Historischer Altstadtkern
Die Altstadt
von Zschopau steht mit ihrem mittelalterlichen Stadtgrundriss unter Denkmalschutz. In den Jahren 1634 und 1748 vernichteten Stadtbrände bis auf wenige Ausnahmen die gesamte Bausubstanz innerhalb der Stadtmauer. Der überwiegende Teil der Gebäude stammt aus der Mitte der 18. Jahrhunderts aus der Zeit des Wiederaufbaus nach dem letzten Stadtbrand. Neben bedeutenden Einzelbauwerken, die das Stadtbild und die Stadtsilhouette prägen, wie z. B. Schloss Wildeck, Stadtkirche St.

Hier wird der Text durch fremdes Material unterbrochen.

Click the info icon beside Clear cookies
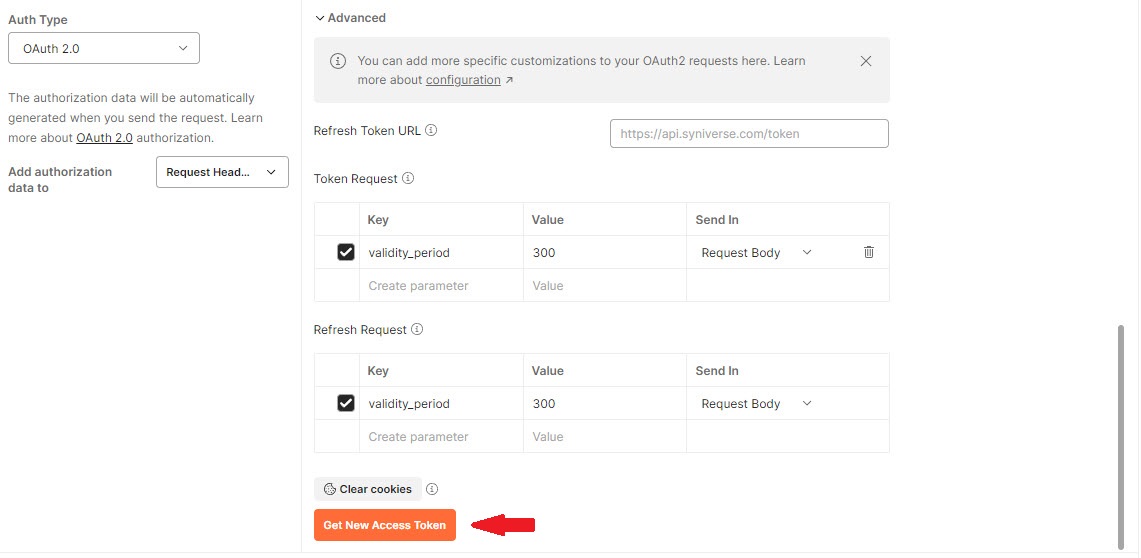[x=432, y=489]
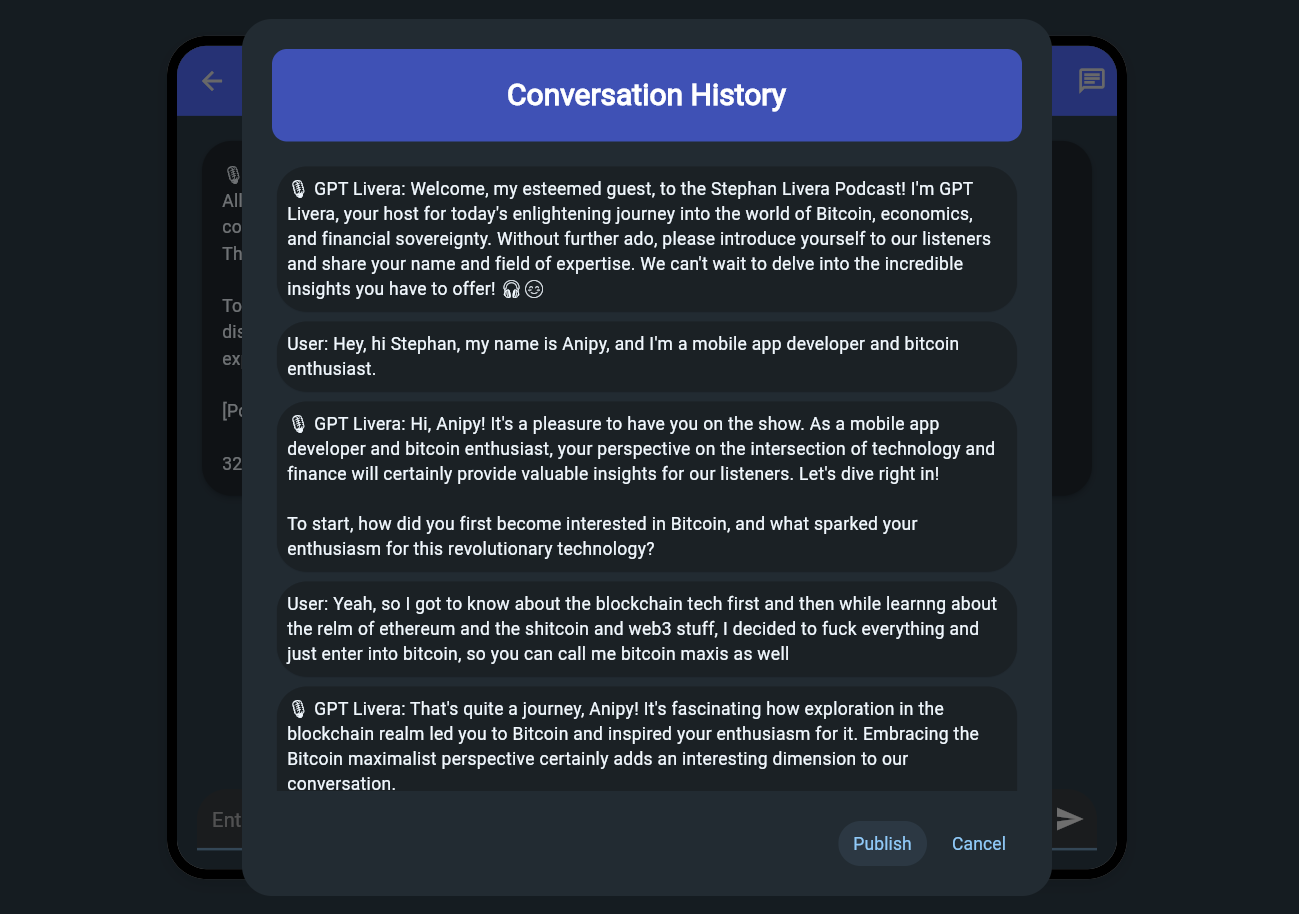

Martin, sind es der ungewöhnlich dichte Bestand an Bürgerhäusern aus der 2. Hälfte des18. Jahrhunderts, die in einfachem Barockstil das Stadtbild beherrschen.
Schloss Wildeck:
Kurfürst Moritz von Sachsen ließ in den Jahren von 1545 bis 1547 die mittelalterliche Wehranlage zum Jagdschloss umbauen. Das heutige Erscheinungsbild des Schlosses ist durch Gebäude mehrerer Epochen geprägt. So bemerkt der Besucher als erstes den Bergfried, genannt „Dicker Heinrich“ – das wahrscheinlich älteste Bauwerk Zschopaus – in romanischem Baustil. Die Gebäude aus dem 16. Jahrhundert vertreten die Epoche der Renaissance. Aus dieser Zeit sind im Inneren des Gebäudes wertvolle bemalte Holzdecken erhalten, z. B. Brettfelderdecken im ersten Obergeschoss in der „Gelben Cammer“ und dem „Roten Saal“ und Holzkassettendecken im zweiten Obergeschoss in der „Blau-weißen Stube“ und im „Grünen Saal“. In der Zeit des Barock und Klassizismus wurden Um- bzw. Anbauten am Schloss Wildeck vorgenommen. Neben den o. g. historischen Räumen stehen dem Besucher ein Stadtmuseum, ein Motorradmuseum, ein historisches Buchdruckmuseum mit Buchbinderei und Stempelabteilung, Münzwerkstatt, die Stadtbibliothek, Touristinformation, Vereinsräume und eine alte Zisterne für den Besuch offen.
Der Bergfried
"Dicker Heinrich" ist begehbar. Von seiner Plattform aus genießt man einen herrlichen Blick über Stadt und Umgebung.
Stadtkirche St. Martins:
Die ehemals spätgotische Hallenkirche wurde beim Stadtbrand 1748 fast völlig zerstört. Unter Einbeziehung des gotischen Chores wurde sie 1751 als barocke Saalkirche wieder errichtet. Sie beherbergt die drittgrößte Barockorgel Sachsens. Bemerkenswert ist ebenfalls der klassizistische Kanzelaltar. Der Turm der Kirche wurde erst 1798 fertig gestellt. Gegenwärtig wird die St. Martinskirche umfassend saniert.
Neues Rathaus:
Das Gebäude wurde im Baustil der Renaissance 1561 von Landjägermeister Cornelius von Rüxleben als Edelhaus erbaut. Der Stadtbrand von 1748 vernichtete große Teile des Gebäudes. Das heutige Erscheinungsbild ist deshalb von dem Wiederaufbau von 1751 im barocken Baustil geprägt.
Altes Rathaus:
1495 wurde das alte Rathaus im Baustil der Renaissance errichtet. Durch die wechselvolle Geschichte des Gebäudes erfolgten häufige Umbauten. Die noch heute prägenden Veränderungen fanden 1920 statt. Damals entstanden der Ratssaal sowie die Eingangsportale zum Rathaus und zum Ratskeller. Das auf dem Turm befindliche Glockenspiel stiftete Jörgen Skafte Rasmussen, der Gründer des Motorradwerkes Zschopau. Die Messingglocken des Glockenspiels können Sie täglich 9.00, 13.00, 18.00 Uhr und zusätzlich donnerstags 14.15 Uhr hören.